▶ [Excerpted records]:

####################

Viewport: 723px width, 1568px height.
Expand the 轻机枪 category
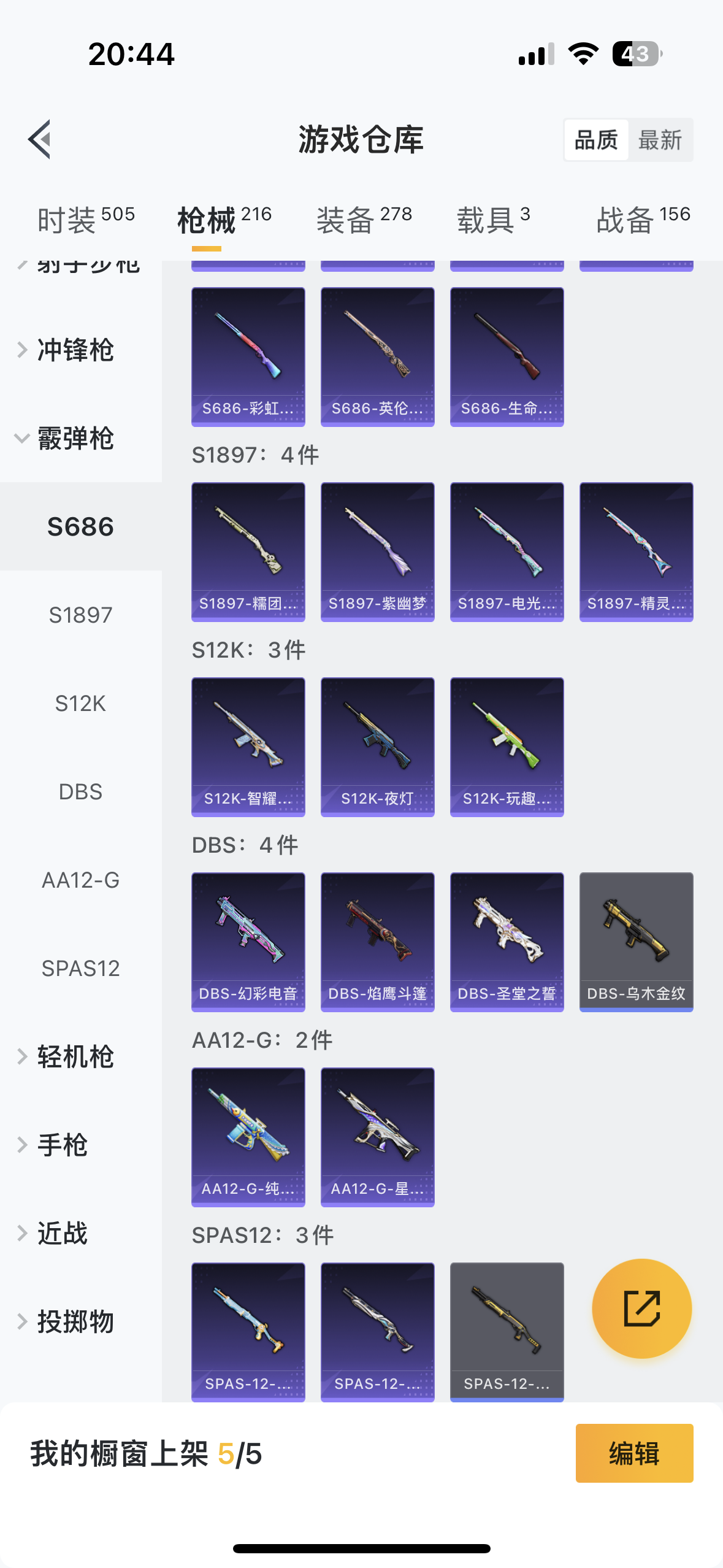(75, 1057)
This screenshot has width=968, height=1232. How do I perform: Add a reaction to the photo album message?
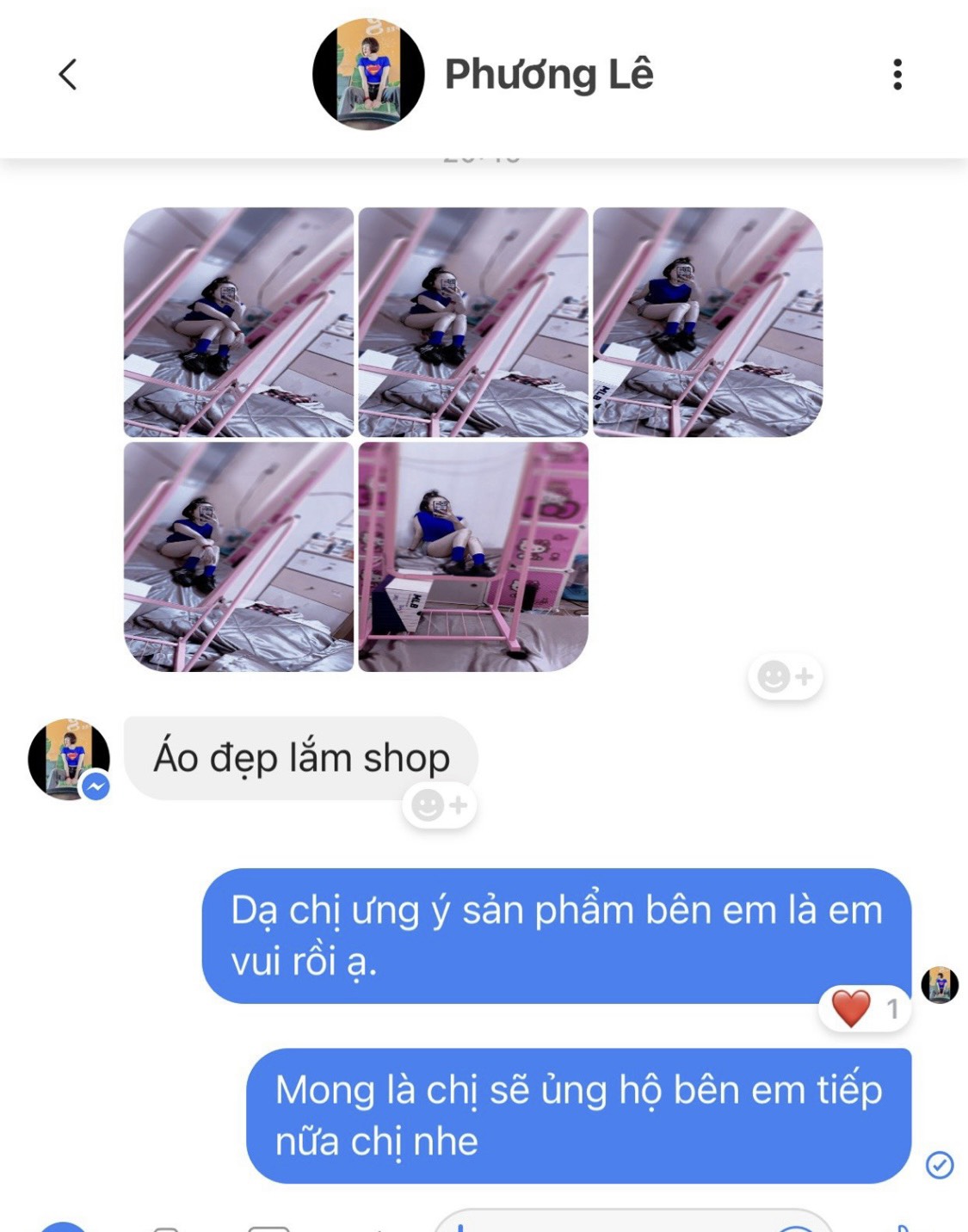click(785, 677)
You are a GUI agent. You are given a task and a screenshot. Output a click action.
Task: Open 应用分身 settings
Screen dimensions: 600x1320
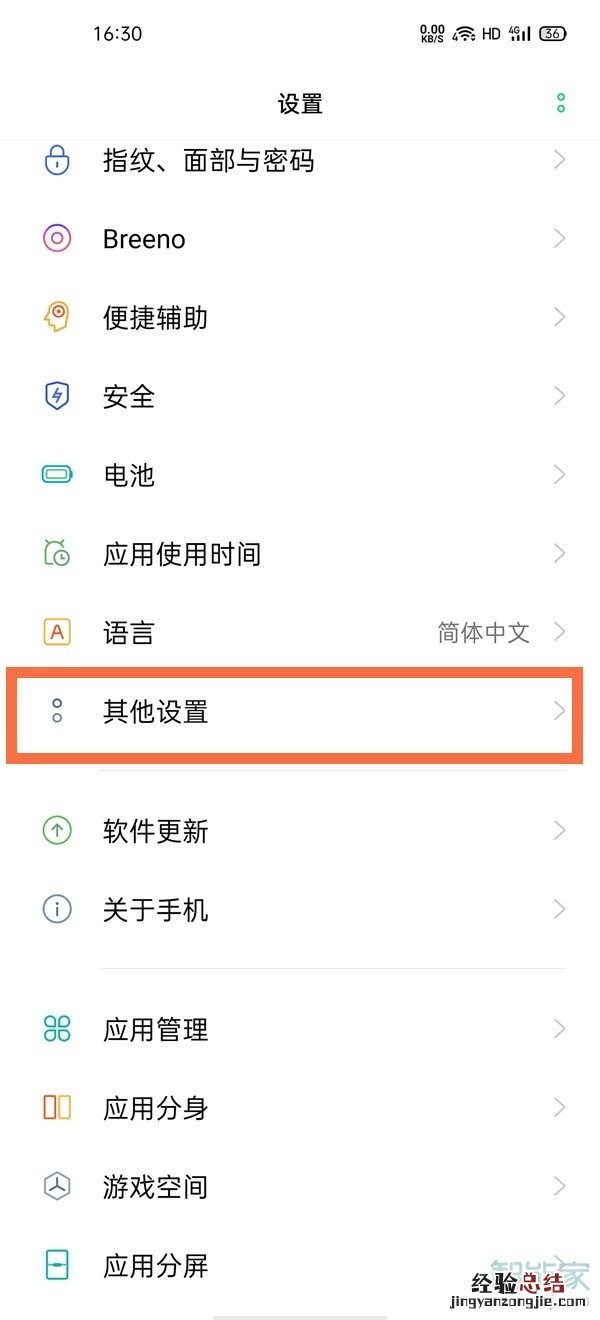300,1108
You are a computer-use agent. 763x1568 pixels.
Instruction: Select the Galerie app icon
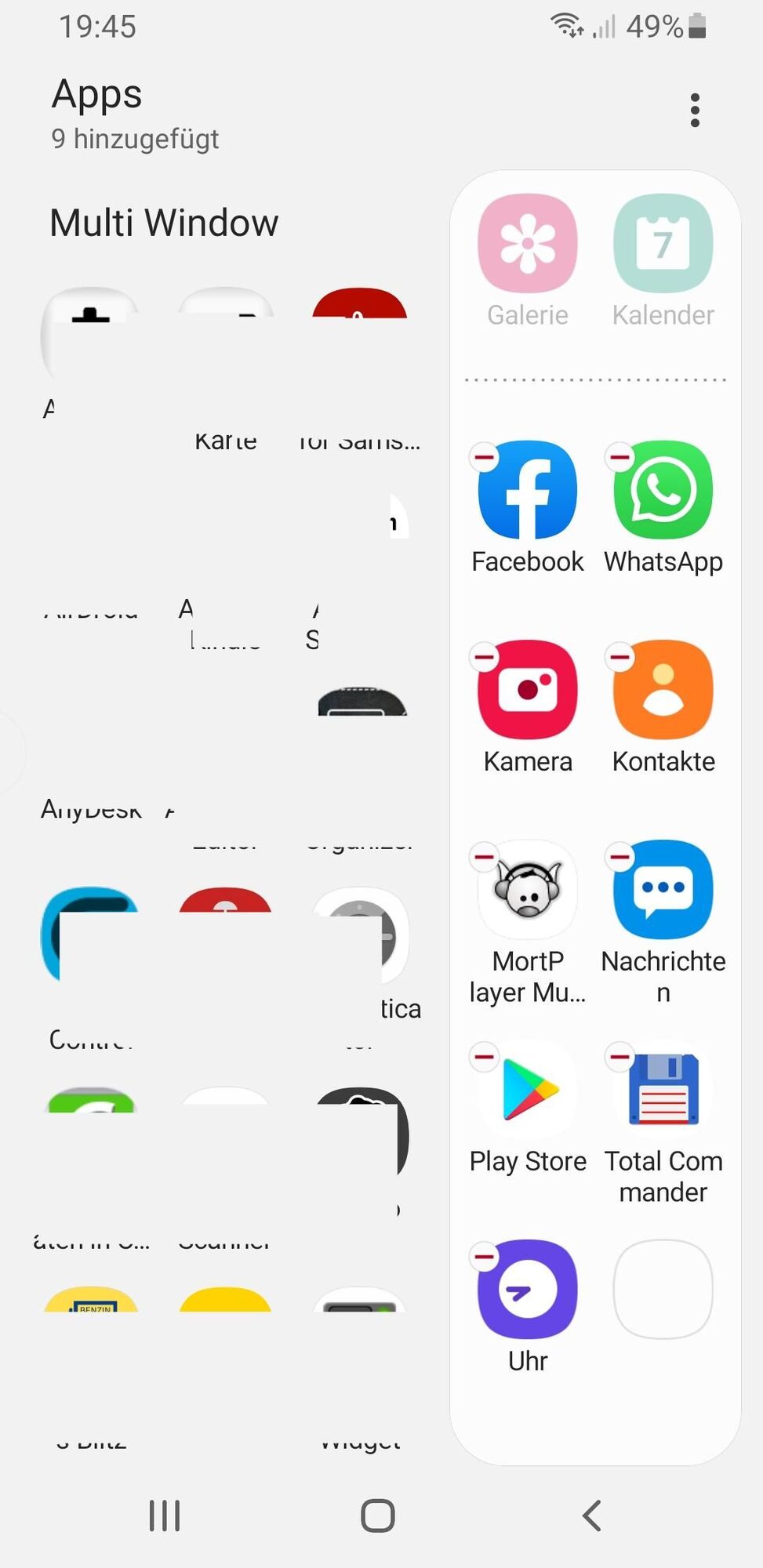point(528,244)
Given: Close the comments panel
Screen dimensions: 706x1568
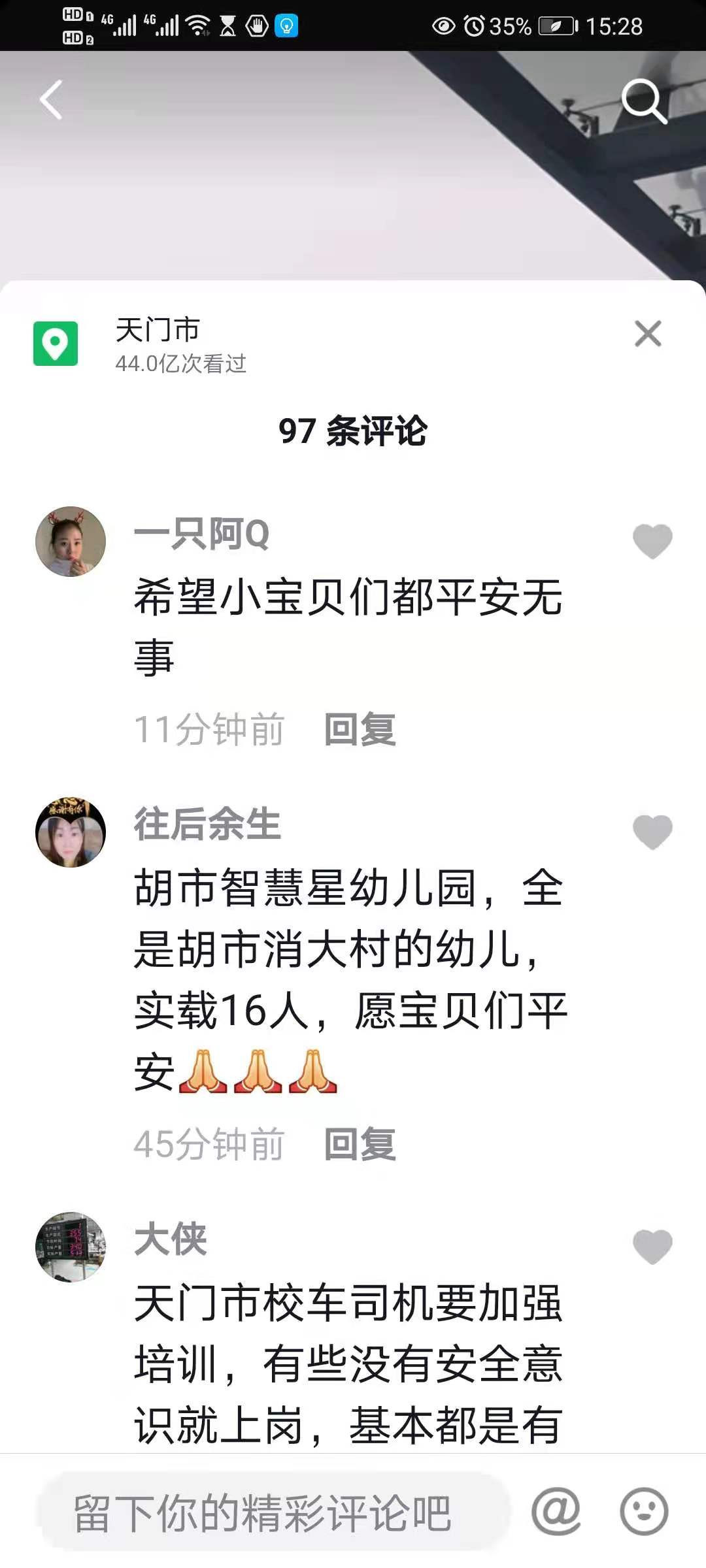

####################

Locate each line in the records that contains the string "width", treating uppercase and lowercase as different, and copy those lines out.

Viewport: 723px width, 1568px height.
This screenshot has width=968, height=1232. How do I perform: Add a reaction to the photo album message?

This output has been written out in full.